- Section de texte
========

Éclairer les foyers américains avec l'uranium des ogives nucléaires russes de la Guerre froide: c'est l'objectif du programme «De Mégatonnes à Mégawatts», un exemple réussi de non-prolifération nucléaire, signé pour vingt ans en 1994 entre la Russie et les États-Unis.

«De Mégatonnes à Mégawatts est le programme de non-prolifération nucléaire le plus réussi de l'histoire», assure Philip Sewell, vice-président de l'USEC, une compagnie privée américaine qui gère cet accord.

Au lendemain de la chute du Mur de Berlin et de l'effondrement du bloc soviétique, l'administration de George Bush père avait initié des négociations pour la destruction de stocks d'armes nucléaires démantelées en ex-Union soviétique.

En 1994, les États-Unis et la Russie sont tombés d'accord pour convertir 500 tonnes d'uranium hautement enrichi (HEU) en combustible faiblement enrichi (LEU) utilisable aux États-Unis.

L'accord a permis jusqu'ici de traiter l'équivalent de 15 000 ogives accumulées en Russie, en Ukraine et au Kazakhstan entre 1950 et 1987. À son terme en 2013, le programme aura traité l'équivalent de 20 000 têtes nucléaires.

«Cela représente une contribution significative à la paix tout en ayant produit sur 20 ans l'équivalent de ce qu'il faut d'électricité au monde pour six mois, aux États-Unis pour deux ans et à la France pour 15 ans», affirme Philip Sewell.

L'USEC, qui réalise 2 milliards de dollars de chiffre d'affaires annuel avec 3 200 employés dans le secteur de l'enrichissement d'uranium, concède ne faire qu'«un petit profit» de l'achat de ce combustible militaire aux Russes.

Sur vingt ans, l'opération aura représenté un budget de 8 milliards de dollars et aura rapporté aux Russes quelque 500 millions de dollars par an, remarque M. Sewell.

L'entreprise américaine paie pour le traitement de l'uranium, qui se fait en Sibérie et les longs cylindres d'une tonne et demie de nouveau combustible sont transportés par bateau de Saint-Pétersbourg vers le Kentucky (centre-est) où l'USEC a son usine de traitement.

L'USEC fournit ensuite ce combustible recyclé aux opérateurs des 104 réacteurs nucléaires américains.

Alors que se tient lundi et mardi à Washington un sommet sur la sécurité nucléaire, M. Sewell espère que ce programme, qui se termine dans deux ans, sera prolongé: «quoi qu'il arrive, nous sommes tout à fait prêts à continuer cette initiative».

Il laisse toutefois entendre que les réductions prévues dans le nouveau traité START, acronyme de «Strategic Arms Reduction Talks» (Pourparlers sur la réduction des armes stratégiques), signé à Prague vendredi, ne rempliront pas les besoins.

Pour remplacer cette source de matière première et anticiper la croissance du marché de l'énergie nucléaire, l'USEC est en train de développer dans l'Ohio (sud) une nouvelle technologie d'enrichissement d'uranium naturel, dite «American Centrifuge», un terrain sur lequel il va retrouver les groupes français Areva et anglo-néerlandais Urenco.

========

- Données enregistrées
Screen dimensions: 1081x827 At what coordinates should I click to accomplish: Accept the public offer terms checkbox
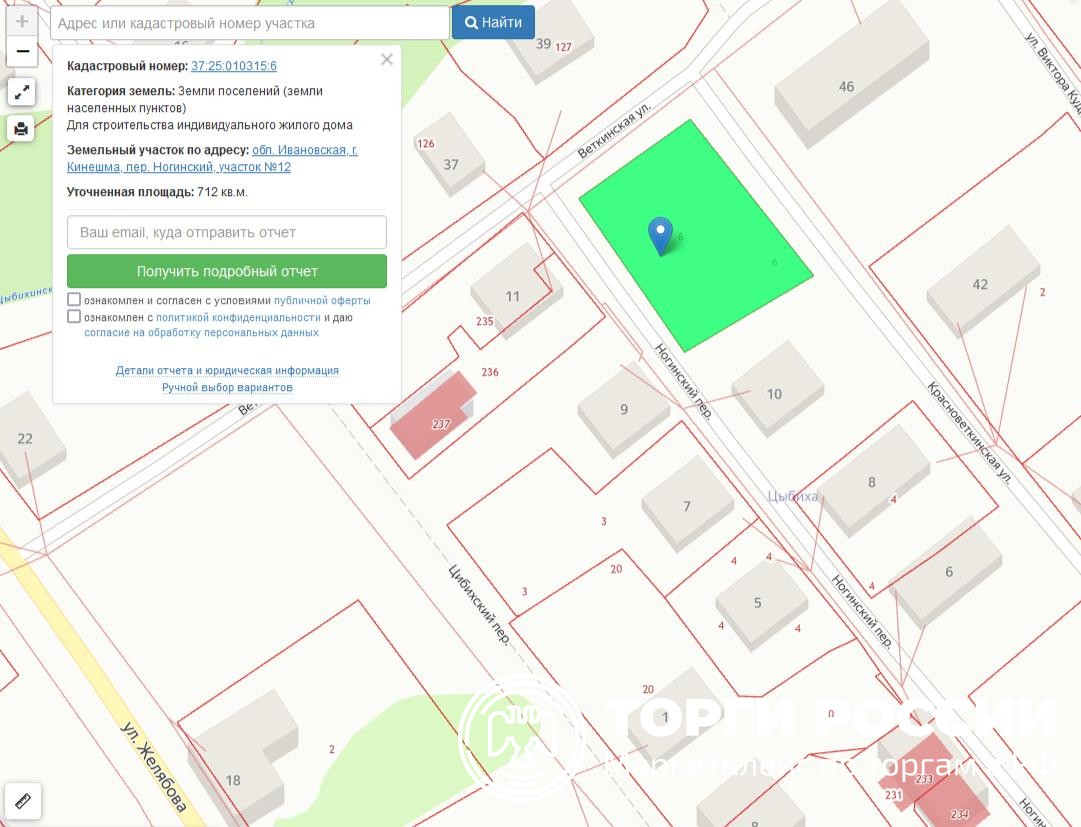click(74, 300)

========

- Action requise 1
Dans l'article sur le programme « De Mégatonnes à Mégawatts », relevez tous les pays où s'étaient accumulées les ogives traitées grâce à l'accord.
- Action requise 2
D'après l'article sur le programme « De Mégatonnes à Mégawatts », dans quel État américain se trouve l'usine de traitement de l'USEC ?

- Réponse finale 1
Les ogives s'étaient accumulées en Russie, en Ukraine et au Kazakhstan.

- Réponse finale 2
L'usine de traitement de l'USEC se trouve dans le Kentucky.